[[ GIVEN ENTRIES, beginning ]]

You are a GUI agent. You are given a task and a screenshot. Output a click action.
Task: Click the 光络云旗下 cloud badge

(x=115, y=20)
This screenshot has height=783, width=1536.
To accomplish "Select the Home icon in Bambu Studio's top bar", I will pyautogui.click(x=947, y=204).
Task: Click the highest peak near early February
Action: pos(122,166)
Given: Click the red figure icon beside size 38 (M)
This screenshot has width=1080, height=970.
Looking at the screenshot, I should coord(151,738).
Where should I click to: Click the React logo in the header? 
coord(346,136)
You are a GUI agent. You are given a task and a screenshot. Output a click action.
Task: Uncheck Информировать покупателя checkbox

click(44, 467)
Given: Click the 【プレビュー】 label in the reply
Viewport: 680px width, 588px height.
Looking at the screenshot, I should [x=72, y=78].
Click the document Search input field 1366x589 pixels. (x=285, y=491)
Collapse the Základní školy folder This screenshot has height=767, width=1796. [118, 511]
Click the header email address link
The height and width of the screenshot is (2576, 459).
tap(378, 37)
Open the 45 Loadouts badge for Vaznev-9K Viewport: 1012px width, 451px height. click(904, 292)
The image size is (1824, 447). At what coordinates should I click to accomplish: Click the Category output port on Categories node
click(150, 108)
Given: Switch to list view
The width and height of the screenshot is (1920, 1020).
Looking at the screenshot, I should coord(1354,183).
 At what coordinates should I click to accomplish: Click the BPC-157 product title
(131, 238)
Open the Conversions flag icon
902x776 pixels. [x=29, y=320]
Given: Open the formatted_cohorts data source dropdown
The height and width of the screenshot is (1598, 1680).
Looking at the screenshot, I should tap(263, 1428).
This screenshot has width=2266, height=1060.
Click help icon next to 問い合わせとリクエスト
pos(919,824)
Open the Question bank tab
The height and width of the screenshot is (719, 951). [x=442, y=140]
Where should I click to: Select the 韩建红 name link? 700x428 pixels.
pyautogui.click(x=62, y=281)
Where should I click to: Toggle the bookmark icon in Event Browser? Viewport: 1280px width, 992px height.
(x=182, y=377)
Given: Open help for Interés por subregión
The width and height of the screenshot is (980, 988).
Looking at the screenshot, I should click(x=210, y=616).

[[ GIVEN ENTRIES, end ]]

### ASSIGNMENT
Beginning with the first line of the entries, repeat each line exactly until you have reproduced the one containing "Given: Click the red", and add nothing further.

### ANSWER TO THE PROBLEM
You are a GUI agent. You are given a task and a screenshot. Output a click action.
Task: Click the 光络云旗下 cloud badge

(x=115, y=20)
This screenshot has height=783, width=1536.
To accomplish "Select the Home icon in Bambu Studio's top bar", I will pyautogui.click(x=947, y=204).
Task: Click the highest peak near early February
Action: pos(122,166)
Given: Click the red figure icon beside size 38 (M)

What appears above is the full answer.